University had outgrown its facilities

"The concept that there is nothing more powerful and exciting than an idea whose time has come was all that was needed to motivate the Avedisian family," said Edward Avedisian on behalf of the family and as chair of the AUA Building Committee.

Recalling that the university was founded on September 21, 1991, the same day Armenians went to the polls to vote overwhelmingly for independence, he credited founders Mihran Agbabian, Armen Der Kiureghian, Stepan Karamardian, and Louise Simone with great "courage, wisdom, and energy."

Mr. Avedisian said the wisdom of the founders "was tested by the challenges of creating a university based on the principle of democracy in a society that for 70 years was firmly entrenched in Communism. Their courage was tested by the cruel hardships of winter: little water, severe cold, and no light. The cold was such that Professor Der Kiureghian told his students once who were taking an exam with their gloves on to please put your pens down, stand up, move your arms and legs. That together with candles that occasionally served as light was more than what these brave students and faculty should have borne. And yes, these founders and students continued on undaunted, enabling AUA to graduate its first class, the class of 1993.

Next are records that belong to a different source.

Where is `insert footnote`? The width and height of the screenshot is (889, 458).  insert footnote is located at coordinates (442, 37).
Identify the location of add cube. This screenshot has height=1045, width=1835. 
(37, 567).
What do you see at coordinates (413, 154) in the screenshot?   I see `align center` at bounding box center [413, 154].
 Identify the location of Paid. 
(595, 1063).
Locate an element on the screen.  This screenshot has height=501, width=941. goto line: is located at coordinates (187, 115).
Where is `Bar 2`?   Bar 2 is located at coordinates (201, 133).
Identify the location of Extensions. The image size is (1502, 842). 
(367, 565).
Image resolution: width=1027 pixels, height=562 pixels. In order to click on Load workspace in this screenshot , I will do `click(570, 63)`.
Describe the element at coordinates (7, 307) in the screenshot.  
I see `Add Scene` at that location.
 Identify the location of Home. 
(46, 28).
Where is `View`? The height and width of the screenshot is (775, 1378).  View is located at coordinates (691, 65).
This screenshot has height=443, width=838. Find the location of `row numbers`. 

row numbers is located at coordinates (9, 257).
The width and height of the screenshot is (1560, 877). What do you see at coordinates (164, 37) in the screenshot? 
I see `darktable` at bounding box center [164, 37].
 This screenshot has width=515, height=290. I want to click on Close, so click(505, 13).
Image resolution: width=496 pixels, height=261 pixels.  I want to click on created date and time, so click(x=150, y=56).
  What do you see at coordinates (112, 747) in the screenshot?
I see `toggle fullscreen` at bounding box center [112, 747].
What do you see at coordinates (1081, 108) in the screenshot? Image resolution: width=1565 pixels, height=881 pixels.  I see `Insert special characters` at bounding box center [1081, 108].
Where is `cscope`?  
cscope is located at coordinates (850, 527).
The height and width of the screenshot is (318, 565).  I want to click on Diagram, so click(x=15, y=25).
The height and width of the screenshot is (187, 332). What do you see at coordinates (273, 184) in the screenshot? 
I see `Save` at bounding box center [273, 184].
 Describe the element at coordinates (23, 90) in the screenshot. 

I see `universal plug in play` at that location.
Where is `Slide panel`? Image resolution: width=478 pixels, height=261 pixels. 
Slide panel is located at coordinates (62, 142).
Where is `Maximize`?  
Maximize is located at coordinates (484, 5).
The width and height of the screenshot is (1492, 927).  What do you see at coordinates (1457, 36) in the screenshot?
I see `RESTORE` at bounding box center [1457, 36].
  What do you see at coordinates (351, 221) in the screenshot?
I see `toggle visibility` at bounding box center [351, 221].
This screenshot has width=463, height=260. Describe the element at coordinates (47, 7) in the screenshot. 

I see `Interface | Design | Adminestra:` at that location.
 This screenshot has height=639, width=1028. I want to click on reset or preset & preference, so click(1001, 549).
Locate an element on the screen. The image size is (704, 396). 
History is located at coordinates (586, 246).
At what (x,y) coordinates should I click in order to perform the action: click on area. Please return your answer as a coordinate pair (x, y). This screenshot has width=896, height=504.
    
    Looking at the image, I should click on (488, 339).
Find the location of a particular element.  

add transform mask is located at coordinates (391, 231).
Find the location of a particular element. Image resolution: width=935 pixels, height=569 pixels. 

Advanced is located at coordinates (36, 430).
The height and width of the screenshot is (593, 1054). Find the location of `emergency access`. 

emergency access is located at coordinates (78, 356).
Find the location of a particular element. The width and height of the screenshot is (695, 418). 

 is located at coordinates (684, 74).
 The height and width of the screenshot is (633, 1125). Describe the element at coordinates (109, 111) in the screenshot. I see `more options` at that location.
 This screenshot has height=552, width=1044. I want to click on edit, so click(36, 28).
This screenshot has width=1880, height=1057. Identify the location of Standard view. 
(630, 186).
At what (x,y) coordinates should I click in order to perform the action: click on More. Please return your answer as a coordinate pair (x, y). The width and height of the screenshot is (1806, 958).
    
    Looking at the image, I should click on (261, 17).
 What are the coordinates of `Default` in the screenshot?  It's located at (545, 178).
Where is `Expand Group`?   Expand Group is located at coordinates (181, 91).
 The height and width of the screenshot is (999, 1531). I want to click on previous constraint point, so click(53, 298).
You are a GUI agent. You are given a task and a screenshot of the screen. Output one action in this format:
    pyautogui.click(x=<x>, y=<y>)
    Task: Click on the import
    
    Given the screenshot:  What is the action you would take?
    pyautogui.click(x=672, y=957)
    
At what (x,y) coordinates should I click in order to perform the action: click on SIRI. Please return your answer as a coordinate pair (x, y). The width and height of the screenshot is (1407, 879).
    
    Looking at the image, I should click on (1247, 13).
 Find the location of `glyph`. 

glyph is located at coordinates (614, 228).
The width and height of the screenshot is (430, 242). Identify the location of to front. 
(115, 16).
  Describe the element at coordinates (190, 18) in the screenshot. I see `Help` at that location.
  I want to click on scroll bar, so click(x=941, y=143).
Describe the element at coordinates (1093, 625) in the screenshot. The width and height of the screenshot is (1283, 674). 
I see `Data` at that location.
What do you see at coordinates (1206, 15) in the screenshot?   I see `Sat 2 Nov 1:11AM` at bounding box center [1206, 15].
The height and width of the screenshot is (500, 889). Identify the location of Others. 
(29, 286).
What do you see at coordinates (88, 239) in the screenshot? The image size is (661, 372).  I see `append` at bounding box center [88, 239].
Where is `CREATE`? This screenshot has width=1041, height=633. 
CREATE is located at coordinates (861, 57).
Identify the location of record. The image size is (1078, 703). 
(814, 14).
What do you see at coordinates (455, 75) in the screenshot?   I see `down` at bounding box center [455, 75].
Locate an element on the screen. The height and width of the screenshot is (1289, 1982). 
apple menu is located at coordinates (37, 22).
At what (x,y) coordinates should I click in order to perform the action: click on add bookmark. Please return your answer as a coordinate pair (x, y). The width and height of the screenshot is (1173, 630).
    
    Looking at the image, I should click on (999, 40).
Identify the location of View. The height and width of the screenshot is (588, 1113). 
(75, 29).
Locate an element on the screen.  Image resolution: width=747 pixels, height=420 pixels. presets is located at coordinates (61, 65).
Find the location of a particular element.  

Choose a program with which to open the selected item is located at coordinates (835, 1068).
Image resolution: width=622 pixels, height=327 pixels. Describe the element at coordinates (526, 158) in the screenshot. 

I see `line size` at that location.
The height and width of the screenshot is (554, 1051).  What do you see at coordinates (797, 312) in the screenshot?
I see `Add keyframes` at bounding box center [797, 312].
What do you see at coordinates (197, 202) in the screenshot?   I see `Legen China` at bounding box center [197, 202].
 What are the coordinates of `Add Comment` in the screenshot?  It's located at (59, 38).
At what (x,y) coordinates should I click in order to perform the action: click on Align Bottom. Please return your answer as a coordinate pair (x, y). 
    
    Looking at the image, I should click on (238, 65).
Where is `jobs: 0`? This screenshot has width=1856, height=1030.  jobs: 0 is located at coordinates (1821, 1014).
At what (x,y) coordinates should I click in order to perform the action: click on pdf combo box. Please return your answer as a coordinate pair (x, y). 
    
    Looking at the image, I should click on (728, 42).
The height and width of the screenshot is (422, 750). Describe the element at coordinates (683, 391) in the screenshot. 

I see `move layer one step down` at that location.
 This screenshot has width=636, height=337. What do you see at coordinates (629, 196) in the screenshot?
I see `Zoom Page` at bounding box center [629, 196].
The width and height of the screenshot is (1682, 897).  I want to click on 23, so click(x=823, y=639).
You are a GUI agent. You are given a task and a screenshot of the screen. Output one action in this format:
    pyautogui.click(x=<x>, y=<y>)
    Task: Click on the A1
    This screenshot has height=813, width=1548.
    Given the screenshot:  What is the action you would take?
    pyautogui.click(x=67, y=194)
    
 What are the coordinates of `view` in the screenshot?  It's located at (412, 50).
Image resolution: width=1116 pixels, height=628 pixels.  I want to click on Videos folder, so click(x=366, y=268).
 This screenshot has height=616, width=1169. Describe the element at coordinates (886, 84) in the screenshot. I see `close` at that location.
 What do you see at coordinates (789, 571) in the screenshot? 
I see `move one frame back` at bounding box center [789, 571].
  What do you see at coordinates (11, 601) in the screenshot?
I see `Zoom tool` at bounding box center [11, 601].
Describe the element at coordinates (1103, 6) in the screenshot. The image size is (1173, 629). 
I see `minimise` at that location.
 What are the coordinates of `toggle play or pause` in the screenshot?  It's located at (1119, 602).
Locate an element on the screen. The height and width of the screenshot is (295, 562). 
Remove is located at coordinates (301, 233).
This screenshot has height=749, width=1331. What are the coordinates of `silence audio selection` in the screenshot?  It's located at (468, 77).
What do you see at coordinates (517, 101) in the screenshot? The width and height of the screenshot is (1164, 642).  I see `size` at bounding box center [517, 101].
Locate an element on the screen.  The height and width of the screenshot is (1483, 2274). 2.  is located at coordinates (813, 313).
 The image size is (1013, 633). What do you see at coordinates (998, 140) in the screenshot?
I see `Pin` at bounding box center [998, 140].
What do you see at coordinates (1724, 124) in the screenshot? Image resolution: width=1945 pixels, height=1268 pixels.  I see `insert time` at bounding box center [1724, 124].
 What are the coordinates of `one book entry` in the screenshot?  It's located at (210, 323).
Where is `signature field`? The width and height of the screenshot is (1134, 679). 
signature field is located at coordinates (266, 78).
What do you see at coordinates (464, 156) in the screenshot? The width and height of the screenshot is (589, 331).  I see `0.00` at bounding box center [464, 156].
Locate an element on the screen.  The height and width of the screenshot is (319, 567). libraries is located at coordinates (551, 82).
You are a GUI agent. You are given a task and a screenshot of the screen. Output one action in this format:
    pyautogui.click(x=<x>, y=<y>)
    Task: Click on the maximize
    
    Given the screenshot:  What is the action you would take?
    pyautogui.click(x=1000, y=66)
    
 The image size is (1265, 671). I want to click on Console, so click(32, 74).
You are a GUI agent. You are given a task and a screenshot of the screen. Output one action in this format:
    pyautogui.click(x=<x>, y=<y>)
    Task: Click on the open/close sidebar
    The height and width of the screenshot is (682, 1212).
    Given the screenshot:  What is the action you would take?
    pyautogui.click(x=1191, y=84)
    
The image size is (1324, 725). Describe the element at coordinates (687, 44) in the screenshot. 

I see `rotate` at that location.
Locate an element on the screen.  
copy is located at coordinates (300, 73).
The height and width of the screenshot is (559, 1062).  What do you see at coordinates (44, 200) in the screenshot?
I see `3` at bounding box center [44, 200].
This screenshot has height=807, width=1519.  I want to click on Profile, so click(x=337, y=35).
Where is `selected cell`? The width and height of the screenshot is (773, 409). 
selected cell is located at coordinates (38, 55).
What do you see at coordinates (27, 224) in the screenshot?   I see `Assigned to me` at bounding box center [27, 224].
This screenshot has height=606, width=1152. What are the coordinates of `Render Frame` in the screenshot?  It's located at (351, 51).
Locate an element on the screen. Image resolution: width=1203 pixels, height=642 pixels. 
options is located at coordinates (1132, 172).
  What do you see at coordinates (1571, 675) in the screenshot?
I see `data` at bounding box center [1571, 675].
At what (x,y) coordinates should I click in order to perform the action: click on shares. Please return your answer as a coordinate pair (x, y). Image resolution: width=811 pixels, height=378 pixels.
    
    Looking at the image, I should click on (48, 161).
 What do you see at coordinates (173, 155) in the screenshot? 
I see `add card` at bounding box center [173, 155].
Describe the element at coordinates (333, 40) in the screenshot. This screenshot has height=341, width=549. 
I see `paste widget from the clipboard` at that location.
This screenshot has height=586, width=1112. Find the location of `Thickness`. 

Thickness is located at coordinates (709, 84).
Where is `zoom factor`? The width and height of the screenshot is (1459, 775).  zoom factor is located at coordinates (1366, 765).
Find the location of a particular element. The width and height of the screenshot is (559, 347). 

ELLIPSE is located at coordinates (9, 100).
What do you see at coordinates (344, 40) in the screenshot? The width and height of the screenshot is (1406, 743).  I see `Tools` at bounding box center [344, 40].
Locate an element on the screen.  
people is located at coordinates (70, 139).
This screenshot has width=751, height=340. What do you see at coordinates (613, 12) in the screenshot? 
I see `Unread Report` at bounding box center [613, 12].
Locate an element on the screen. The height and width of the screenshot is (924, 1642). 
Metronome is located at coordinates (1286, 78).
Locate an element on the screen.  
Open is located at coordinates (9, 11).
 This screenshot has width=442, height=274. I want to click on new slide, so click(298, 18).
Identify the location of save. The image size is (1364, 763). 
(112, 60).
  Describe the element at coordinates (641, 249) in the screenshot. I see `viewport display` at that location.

"Together they have set standards of excellence and achievement for all who have followed in their steps. The power and excitement of that seminal idea whose time had come resulted in a university that had outgrown its facilities and today brings us the Paramaz Avedisian Building, a world-class edifice," Mr. Avedisian concluded.

An extraordinary building

"This is an extraordinary building," said AUA Corporation Board of Trustees chairperson Rory Hume. As provost of the University of California, Dr. Hume said, "I have spent a fair amount of my time looking at the University of California's buildings. This is done as well as anybody can do buildings.

"To create a building of this quality at this time, at this cost - at a time when building costs were escalating rapidly - is an extraordinary achievement," Dr. Hume continued. "And I know that this building will give new life and new energy and new strength to the academic programs of this university.

Just inside the entrance to the new building is a statue of the building's namesake, Paramaz Avedisian (1931-1996), a humanitarian who was graduated summa cum laude from the Rhode Island College of Pharmacy. Though he won four of six academic prizes awarded by the college, he believed his greatest achievement was tutoring a deaf classmate for over four years and seeing him receive his diploma, the family reports. Haroutune K. Armenian, the president of AUA, called Paramaz Avedisian "the embodiment" of the universal values espoused by the university.

A wonderful partnership

Speaking to the Armenian Reporter, Marie Yovanovitch, the U.S. ambassador, called the new building "a wonderful example of partnership between Armenia and the United States, with donors from the United States, a chief architect from the United States, but the contractors and many of the other architects here from Armenia."

Mr. Avedisian noted in his remarks that the Building Committee had decided "to have the highest standards of earthquake resistance; to have cutting-edge design and engineering; to have energy conservation and sustainable design; and to both employ and work with as many native Armenians as possible." He said the committee had "met and or exceeded all of those objectives."

The building was designed by Ronald A. Altoon, principal of Altoon + Porter Architects of Southern California, in partnership with local firms. Mr. Altoon noted that the building provides "alternative solutions to the university's energy needs." These include simple concepts, such as setting the building orientation to minimize heat gain in the summer and maximize both heat gain and sunlight exposure in the winter. They also include "more sophisticated innovations," such as a breathing stone wall that adds insulation, and light shelves that reflect low winter sunlight deep into the south-facing rooms.